1

I cloned my remote using --mirror:

git clone --mirror git-user@git-url.example.com:my-repo-name.git

Then I worked on the repo to remove some large files in the repo and some unwanted branches. The overall repo size reduced about 10%.

I made a bundle of this reduced-size repo intending to push it. Then I test-restored this bundle to see what it looked like.

git clone my-repo-name.bdl my-repo-name 

The restored bundle is about 75% smaller but it contains all the branches, tags etc. and seems to have a complete history as I want. Should I trust this method of "archiving" as I've been told? The massively reduced file size makes me worry this is not correct. What did the restored bundle potentially leave out?

n8thanael
  • 330
  • 3
  • 10

1 Answers1

2

The main purpose of a bundle is to communicate changes to a repo to which you can't push (or which can't fetch from you), e.g. because of lack of network access. But, they can be useful for a number of other things.

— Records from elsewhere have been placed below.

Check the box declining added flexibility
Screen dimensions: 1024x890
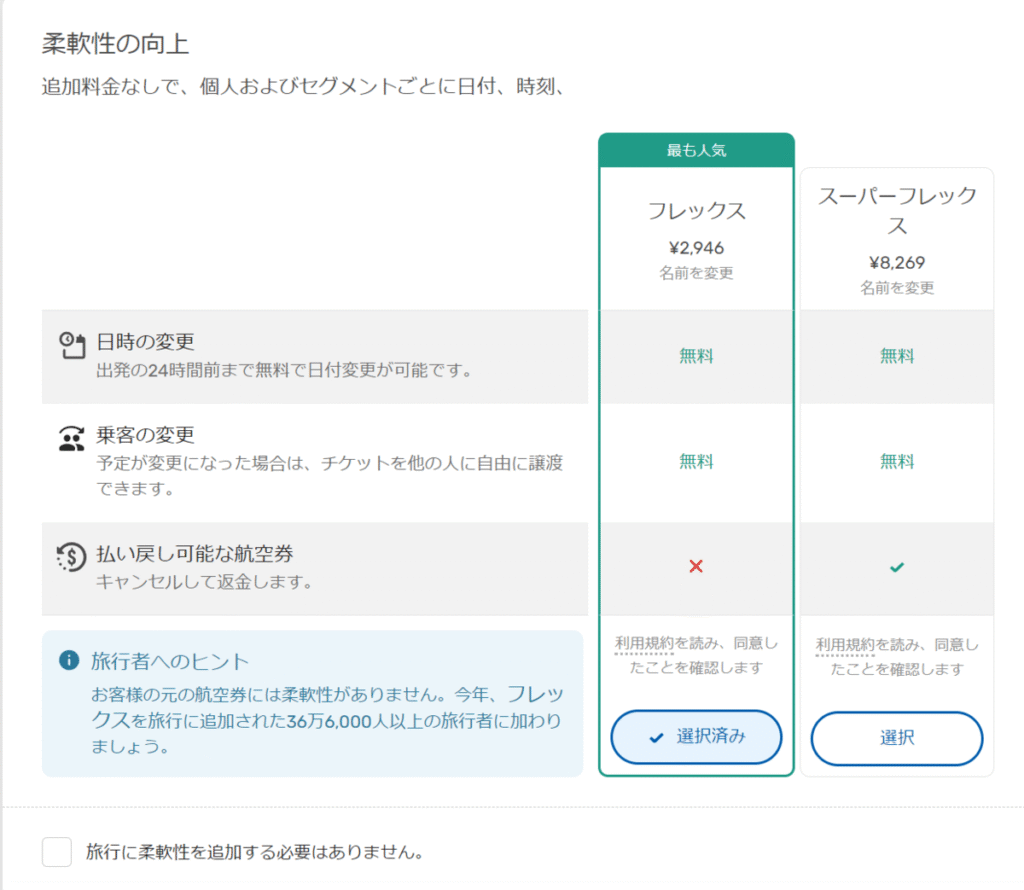coord(57,852)
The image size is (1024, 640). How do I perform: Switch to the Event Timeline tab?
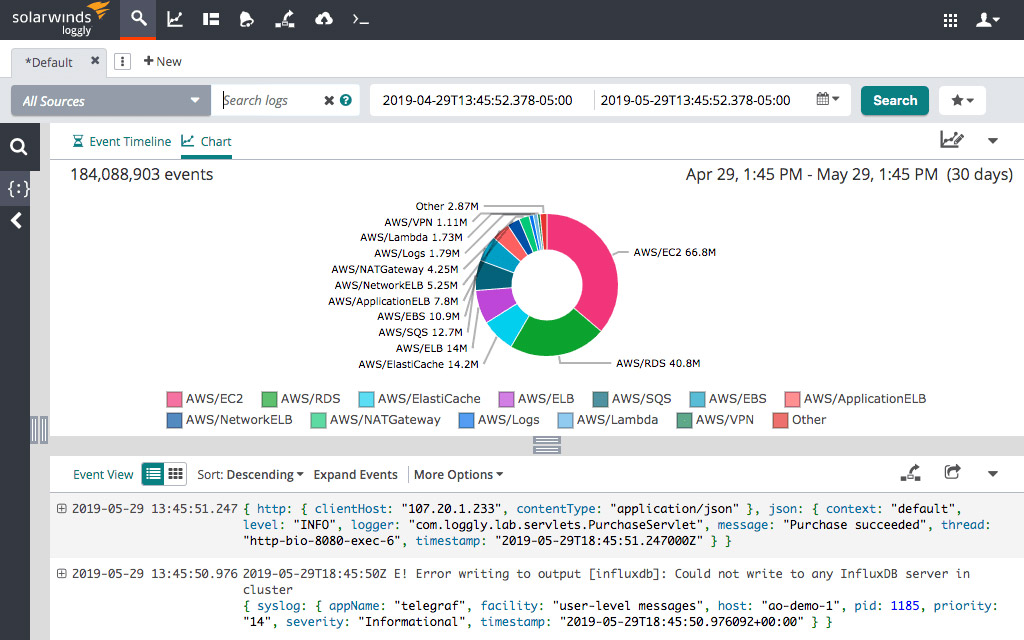pyautogui.click(x=121, y=142)
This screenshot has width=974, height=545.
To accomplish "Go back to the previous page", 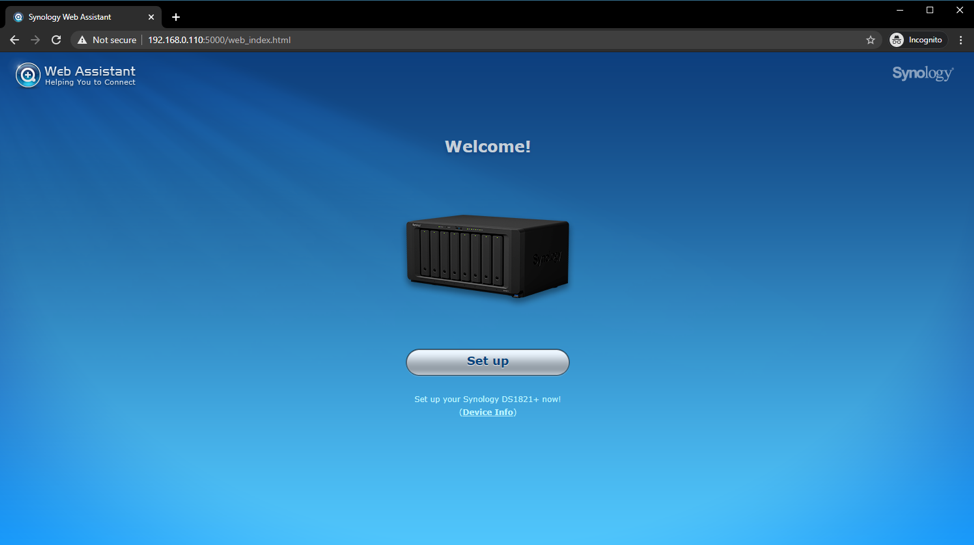I will [14, 40].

When you cleaned up your original repo, what steps did you take to ensure that the removed items were really purged from the repo? Since you got some reduction in size, I assume you ran git gc; but did you make sure to clear away any reflogs first, as well as all refs that might still point into the unwanted history? The old repo may still have a bunch of the history for stuff you removed, and that might account for the discrepancy.

That is, since your bundle won't have the reflogs and wouldn't include "weird" refs - like maybe the backup refs created by filter-branch - it is more likely to be a true minimal history of the refs you put in it; plus it's possible that some space was saved by repacking. (Similar clean-up can often be had by cloning the cleaned-up repo.)

If a ref is written to the bundle, and if you can apply the bundle to an empty repo, then you can rest assured that the full history of that rep (including the directory structure and file content at each commit point) is present. It would be very surprising if that didn't account for the bulk of the required size of the repo.

If the history were somehow corrupt and missing data, git should've complained about it; but if you're worried, maybe git fsck on a repo to which you've applied the bundle would provide some additional assurance.

What could be missing? Well, refs that you didn't bundle. So: Tags that aren't reachable from any branch. Notes refs maybe (if you use them). Replacement refs maybe (if you use them). Remote refs, I guess, though if you're doing a rewrite you probably don't want them. Or, if you just gave too narrow a list of branches in creating the bundle. I can't say that list is exhaustive; in general, like I said, "other refs". You could run git for-each-ref in the old and new repos and compare the results to see what's not in the new one, if anything.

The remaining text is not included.